この4月にリニューアルする、国立情報学研究所の論文検索サービスCiNii(サイニィ)の試験公開をはじめました。

http://ciexam.nii.ac.jp/ http://ci.nii.ac.jp/(追記:正式版を公開しました) screenshot

CiNiiのリニューアルは2年がかりの大仕事で、ぼく個人としても研究所での仕事の大半はこれでした。このような形で公開することができて、まずは一段落というところです。

新しいCiNiiですが、基本的には論文検索サービスを粛々と提供するということで機能的に大きな変化はありません。長らくの課題だった負荷対策を万全にするのと、デザイン・ユーザビリティをよくするのが第一のテーマでした。

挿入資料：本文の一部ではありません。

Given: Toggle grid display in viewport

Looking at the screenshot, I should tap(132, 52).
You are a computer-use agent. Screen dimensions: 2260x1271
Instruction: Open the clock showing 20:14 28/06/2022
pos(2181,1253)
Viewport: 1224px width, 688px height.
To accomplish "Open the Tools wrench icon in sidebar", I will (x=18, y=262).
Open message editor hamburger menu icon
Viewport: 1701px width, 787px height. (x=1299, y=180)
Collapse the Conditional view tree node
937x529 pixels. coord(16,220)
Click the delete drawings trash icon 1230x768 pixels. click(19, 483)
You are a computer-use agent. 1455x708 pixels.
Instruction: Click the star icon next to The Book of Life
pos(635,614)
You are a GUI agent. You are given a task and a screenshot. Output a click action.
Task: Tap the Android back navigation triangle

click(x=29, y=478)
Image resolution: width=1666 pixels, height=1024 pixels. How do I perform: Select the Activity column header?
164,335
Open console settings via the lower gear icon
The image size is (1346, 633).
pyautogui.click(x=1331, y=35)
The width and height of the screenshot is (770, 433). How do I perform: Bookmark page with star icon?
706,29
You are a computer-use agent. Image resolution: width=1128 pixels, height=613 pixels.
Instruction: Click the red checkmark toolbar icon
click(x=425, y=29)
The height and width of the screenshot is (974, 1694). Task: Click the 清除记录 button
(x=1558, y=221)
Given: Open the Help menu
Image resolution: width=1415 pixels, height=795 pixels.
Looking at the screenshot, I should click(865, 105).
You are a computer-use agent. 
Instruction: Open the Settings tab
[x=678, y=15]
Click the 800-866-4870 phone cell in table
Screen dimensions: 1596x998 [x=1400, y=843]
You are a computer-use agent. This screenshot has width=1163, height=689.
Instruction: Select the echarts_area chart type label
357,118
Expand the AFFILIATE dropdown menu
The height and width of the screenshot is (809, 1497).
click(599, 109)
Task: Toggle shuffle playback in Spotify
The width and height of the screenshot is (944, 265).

それに加えて、ぼくがどうしても入れたかったのがメタデータを提供する機能です。検索機能はOpenSearchに対応し、RSS 1.0(すなわちRDF)とAtom 1.0を返すようにしました。OpenSearchのリファレンスにはRSS 2.0とAtom 1.0の例が書かれていることが多いのですが、RSS 2.0を削ってRSS 1.0を入れたのはセマンティックウェブ屋のこだわりです。また、書誌パーマリンク(論文の詳細情報)の内容はRDFで入手することができます。このRDFでは著者情報がFOAFで記述されていて(簡単なものですが)、ソーシャルグラフの抽出に使えるようになっています。あと、検索結果のページと書誌パーマリンクXHTMLに準拠していて、それぞれxFolkとhAtomというマイクロフォーマットを埋め込んでいます。どう使われるのかはまだ想像がつきませんが、いいアイデアを募りたいところです。

今回はあくまでも試験公開ということで、現状のCiNiiの機能をフルに備えているわけではありません。論文本体のPDFへのリンクが機能していなかったり、参考文献・被引用文献のリストが表示されなかったりします。その意味では、まだ実用に耐えうる状態にはなっていません。大学図書館の方が新入生用に資料を作れるように事前に公開したという意味合いもあるので、そのあたりはご了承ください。

また、試験公開版と正式版ではハードウェアも異なります。レスポンスがいいという反応をいただいていますが、正式版はもっと速いです(というか大量のアクセスにも耐えられる)。

いまは正式公開に向けて各種システムとの連携のための作業が進んでいます。ここが一番大変な部分なのですが、なんとか乗り切って4月のはじめにはお目にかけたいと思っています。